→ **Task goal**: Report only the number of lines in this material that include "computer".

→ **Raw data**:
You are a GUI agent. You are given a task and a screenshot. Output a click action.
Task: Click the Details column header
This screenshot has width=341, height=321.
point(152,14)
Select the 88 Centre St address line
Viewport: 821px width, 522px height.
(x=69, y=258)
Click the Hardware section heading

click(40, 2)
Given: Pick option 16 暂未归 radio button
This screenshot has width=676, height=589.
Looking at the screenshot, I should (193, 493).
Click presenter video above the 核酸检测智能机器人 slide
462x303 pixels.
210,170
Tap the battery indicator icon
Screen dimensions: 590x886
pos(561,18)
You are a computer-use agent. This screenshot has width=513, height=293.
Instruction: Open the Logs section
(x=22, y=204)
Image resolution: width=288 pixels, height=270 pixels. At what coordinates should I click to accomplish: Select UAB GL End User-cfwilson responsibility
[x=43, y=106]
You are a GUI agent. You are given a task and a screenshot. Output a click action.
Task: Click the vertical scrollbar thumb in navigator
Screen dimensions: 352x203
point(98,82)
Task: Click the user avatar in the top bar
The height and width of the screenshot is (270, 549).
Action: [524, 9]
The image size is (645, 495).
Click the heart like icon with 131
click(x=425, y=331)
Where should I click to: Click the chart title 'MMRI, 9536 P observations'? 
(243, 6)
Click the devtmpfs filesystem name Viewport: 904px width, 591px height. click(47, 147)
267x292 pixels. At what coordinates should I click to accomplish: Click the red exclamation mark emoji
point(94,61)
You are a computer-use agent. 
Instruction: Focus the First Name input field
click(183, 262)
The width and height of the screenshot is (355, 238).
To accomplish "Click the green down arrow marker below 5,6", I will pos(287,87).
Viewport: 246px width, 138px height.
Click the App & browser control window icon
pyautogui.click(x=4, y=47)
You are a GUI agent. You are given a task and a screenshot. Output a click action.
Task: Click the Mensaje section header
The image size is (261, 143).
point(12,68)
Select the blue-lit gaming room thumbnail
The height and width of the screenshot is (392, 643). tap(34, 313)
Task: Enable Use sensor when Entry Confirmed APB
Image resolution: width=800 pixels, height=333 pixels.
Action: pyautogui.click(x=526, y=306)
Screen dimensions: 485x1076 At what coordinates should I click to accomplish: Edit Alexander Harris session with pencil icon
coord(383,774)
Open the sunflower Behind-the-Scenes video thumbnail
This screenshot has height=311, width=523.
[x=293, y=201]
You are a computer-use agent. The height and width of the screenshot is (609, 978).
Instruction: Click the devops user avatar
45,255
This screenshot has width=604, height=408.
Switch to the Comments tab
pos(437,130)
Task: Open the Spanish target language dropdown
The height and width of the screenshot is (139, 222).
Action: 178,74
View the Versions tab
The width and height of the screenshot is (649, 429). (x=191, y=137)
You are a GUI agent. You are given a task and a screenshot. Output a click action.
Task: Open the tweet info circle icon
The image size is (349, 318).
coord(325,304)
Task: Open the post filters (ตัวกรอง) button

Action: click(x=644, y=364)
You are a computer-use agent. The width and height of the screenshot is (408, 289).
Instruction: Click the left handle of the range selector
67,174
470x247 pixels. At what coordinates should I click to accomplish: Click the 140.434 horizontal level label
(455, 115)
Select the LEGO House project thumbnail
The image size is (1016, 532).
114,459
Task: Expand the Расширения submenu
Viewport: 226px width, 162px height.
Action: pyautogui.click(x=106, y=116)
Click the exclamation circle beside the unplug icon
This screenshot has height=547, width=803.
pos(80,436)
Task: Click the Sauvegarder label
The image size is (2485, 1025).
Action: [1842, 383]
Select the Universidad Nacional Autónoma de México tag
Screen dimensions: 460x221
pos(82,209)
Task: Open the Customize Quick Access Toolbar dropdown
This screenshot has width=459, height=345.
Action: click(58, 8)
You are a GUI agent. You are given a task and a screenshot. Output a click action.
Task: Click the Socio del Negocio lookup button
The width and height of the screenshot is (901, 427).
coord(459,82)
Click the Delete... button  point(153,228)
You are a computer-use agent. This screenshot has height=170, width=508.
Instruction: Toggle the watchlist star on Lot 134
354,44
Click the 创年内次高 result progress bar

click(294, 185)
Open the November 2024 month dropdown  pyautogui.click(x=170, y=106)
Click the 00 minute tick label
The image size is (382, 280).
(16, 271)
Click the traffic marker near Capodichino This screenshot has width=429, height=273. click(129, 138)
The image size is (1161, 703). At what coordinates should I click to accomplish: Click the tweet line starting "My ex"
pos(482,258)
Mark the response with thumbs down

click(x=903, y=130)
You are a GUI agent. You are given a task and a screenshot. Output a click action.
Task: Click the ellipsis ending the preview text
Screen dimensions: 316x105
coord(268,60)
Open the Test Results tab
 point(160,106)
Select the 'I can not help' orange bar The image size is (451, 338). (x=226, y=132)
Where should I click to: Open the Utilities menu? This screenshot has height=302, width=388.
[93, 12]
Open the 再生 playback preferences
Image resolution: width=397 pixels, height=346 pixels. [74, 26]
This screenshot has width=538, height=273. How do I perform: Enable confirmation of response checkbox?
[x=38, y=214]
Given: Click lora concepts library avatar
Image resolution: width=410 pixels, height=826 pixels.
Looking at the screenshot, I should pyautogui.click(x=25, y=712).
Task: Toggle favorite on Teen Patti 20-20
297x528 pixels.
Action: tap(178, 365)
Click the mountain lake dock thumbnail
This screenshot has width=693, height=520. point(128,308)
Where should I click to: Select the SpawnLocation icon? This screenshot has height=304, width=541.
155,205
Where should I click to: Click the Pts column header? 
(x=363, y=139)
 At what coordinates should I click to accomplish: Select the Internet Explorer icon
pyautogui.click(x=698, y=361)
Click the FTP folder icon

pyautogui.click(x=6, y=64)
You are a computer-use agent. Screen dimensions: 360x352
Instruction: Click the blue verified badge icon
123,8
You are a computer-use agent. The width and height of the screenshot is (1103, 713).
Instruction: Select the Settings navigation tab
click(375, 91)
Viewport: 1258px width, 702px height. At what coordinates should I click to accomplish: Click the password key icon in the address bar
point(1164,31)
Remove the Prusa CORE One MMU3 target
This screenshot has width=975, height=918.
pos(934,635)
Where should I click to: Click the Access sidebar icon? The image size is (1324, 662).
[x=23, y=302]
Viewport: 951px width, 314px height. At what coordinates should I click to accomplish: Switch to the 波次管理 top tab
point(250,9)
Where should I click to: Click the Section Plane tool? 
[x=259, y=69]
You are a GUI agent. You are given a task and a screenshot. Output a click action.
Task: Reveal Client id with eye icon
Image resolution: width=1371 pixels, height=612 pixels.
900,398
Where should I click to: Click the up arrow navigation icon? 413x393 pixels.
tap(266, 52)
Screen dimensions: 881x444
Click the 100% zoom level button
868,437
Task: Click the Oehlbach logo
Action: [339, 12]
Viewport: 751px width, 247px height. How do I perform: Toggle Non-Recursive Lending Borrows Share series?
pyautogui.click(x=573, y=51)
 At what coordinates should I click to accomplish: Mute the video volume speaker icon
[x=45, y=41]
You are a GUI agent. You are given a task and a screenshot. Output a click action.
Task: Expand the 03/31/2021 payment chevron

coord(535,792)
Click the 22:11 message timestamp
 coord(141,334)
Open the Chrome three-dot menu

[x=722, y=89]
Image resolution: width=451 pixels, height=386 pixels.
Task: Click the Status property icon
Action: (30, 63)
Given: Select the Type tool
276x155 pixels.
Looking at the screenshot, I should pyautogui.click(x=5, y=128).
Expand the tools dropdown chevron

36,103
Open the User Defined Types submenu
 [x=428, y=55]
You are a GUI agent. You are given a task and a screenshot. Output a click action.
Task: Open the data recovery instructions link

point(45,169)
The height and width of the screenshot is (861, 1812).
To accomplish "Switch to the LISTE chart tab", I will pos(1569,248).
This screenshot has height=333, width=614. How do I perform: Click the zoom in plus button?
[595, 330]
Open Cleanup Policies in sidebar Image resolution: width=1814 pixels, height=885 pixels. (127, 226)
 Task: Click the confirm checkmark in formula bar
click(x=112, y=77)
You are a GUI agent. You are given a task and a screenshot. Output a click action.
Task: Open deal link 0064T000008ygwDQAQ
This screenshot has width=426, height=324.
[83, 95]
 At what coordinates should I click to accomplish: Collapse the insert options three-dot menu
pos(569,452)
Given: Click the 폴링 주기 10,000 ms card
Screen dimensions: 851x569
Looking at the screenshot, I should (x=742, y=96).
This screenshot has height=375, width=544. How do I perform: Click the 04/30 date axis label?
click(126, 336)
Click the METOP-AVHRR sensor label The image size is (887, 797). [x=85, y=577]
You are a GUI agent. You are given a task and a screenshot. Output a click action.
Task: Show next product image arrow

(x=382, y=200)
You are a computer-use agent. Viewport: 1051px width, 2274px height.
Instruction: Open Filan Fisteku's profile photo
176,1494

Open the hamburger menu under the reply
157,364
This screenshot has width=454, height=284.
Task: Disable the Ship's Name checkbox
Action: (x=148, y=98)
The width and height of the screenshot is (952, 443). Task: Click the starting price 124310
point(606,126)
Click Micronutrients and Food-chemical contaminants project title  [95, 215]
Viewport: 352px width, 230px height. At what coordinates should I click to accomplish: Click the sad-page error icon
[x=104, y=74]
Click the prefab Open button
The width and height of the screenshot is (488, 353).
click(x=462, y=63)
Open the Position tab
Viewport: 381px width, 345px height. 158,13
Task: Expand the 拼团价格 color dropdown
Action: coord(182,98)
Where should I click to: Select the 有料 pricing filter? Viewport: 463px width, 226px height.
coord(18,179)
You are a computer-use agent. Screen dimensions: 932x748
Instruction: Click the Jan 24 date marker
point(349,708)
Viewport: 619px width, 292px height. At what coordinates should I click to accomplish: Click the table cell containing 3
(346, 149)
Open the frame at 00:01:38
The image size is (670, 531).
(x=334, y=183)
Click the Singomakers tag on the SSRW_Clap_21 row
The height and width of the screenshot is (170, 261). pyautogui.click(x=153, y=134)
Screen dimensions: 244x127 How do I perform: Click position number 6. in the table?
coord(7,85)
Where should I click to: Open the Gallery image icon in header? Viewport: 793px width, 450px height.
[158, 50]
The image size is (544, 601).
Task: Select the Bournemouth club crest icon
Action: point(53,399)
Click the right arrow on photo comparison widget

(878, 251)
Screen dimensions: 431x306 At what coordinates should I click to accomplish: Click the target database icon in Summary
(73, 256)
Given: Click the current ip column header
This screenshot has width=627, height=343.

→ **Result for this exercise**: 9